*ФРАГМЕНТ ДОКУМЕНТА*.
Это «вдруг», возможность которого оживляет реальность, убеждает меня в необходимости преамбулы к интервью. Думаю, что нет нужды представлять читателям «Петербургского театрального журнала» актёра Александра Галибина. Его известность мы можем воспринимать как данность. Спектакль Молодёжного театра «Ла-фюнф ин дер люфт» заявляет ипостась Галибина-режиссёра. Однако, совмещая в себе упомянутые выше состояния, Александр Галибин ни одним из них не заштампован. Яркая индивидуальность, образность мышления, несомненный интеллект и безусловное обаяние — гармонический сплав этих качеств делают Галибина созданием искусства Пигмалиона, который сотворил самого себя. Печать интеллекта и интеллигентности лежит и на другом его произведении — спектакле «Ла-фюнф ин дер люфт», и да будет мне позволено написать здесь слово «Искусство» с заглавной буквы.

*ПОКАЗАННЫЙ МАТЕРИАЛ*.
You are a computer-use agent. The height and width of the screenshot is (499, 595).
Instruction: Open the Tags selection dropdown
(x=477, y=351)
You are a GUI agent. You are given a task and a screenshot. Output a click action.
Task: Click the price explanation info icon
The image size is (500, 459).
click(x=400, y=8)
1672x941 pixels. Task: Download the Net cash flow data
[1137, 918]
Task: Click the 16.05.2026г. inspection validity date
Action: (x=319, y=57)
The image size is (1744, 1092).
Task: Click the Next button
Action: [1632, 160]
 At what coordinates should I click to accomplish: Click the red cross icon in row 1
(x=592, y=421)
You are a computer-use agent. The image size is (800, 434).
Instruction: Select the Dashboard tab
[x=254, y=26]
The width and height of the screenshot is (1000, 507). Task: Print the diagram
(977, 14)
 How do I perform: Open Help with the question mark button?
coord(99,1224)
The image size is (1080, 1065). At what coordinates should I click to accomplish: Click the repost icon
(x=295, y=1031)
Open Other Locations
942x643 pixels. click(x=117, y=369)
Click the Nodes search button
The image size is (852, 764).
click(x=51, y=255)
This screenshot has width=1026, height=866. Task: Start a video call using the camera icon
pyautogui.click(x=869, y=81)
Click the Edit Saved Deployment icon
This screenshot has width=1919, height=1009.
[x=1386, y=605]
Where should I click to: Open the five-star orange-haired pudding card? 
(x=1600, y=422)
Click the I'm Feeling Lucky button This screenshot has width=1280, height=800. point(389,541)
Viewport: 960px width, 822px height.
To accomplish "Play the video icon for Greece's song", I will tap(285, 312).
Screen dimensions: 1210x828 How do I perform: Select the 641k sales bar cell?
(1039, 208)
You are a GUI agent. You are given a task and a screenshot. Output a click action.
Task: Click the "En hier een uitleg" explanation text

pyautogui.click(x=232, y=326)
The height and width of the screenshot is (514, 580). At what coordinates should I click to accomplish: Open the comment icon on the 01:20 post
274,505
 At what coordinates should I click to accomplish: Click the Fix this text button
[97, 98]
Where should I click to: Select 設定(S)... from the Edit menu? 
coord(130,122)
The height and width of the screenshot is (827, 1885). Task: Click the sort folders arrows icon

*ПУНКТ ЗАДАНИЯ A*.
Соответствуют ли тексту о Галибине утверждения: (i) спектакль «Ла-фюнф ин дер люфт» поставлен в Молодёжном театре; (ii) автор считает нужным представить Александра Галибина читателям журнала; (iii) Галибин заштампован в одной из своих ипостасей? Для каждого ответьте «да» или «нет» и дословно процитируйте решающие слова текста.
*ПУНКТ ЗАДАНИЯ B*.
Продолжите текст о Галибине после его последнего предложения.
Строки для работы не понадобятся.

*ПОЛЕ ОТВЕТА A*.
(i) Да: «Спектакль Молодёжного театра «Ла-фюнф ин дер люфт» заявляет ипостась Галибина-режиссёра».
(ii) Нет: «Думаю, что нет нужды представлять читателям «Петербургского театрального журнала» актёра Александра Галибина».
(iii) Нет: «Александр Галибин ни одним из них не заштампован».

*ПОЛЕ ОТВЕТА B*.
В данном случае я не ставлю перед собой задачу продемонстрировать собственную «блестящую индивидуальность». Прежде всего, мне хотелось бы разделить с читателем интерес и уважение к Александру Галибину. Поэтому предлагаемое ниже интервью — скорее монолог одного из самых интересных собеседников в моей жизни, изредка прерываемый репликами или же краткими размышлениями в тех случаях, когда, как мне кажется, тексту не вредит дополнение, взгляд «со стороны».
Итак, первый вопрос банален:
Анита Файницкая. Саша, как получилось, что Вы, известный актёр, поменяли профессию?
Александр Галибин. Этого в двух словах не объяснить. Вот Вы, например, что-нибудь любите? Что-нибудь любите есть?
А. Ф. Кукурузу.
А. Г. Прекрасно. Но Вы же не можете есть всю жизнь только кукурузу. Вы попробуете что-то новое и, может быть, будете любить это новое. Человек меняется, меняется его сознание, если он сам этого хочет. Конечно, это не происходит просто так. Не думаю, что я был хорошим актёром.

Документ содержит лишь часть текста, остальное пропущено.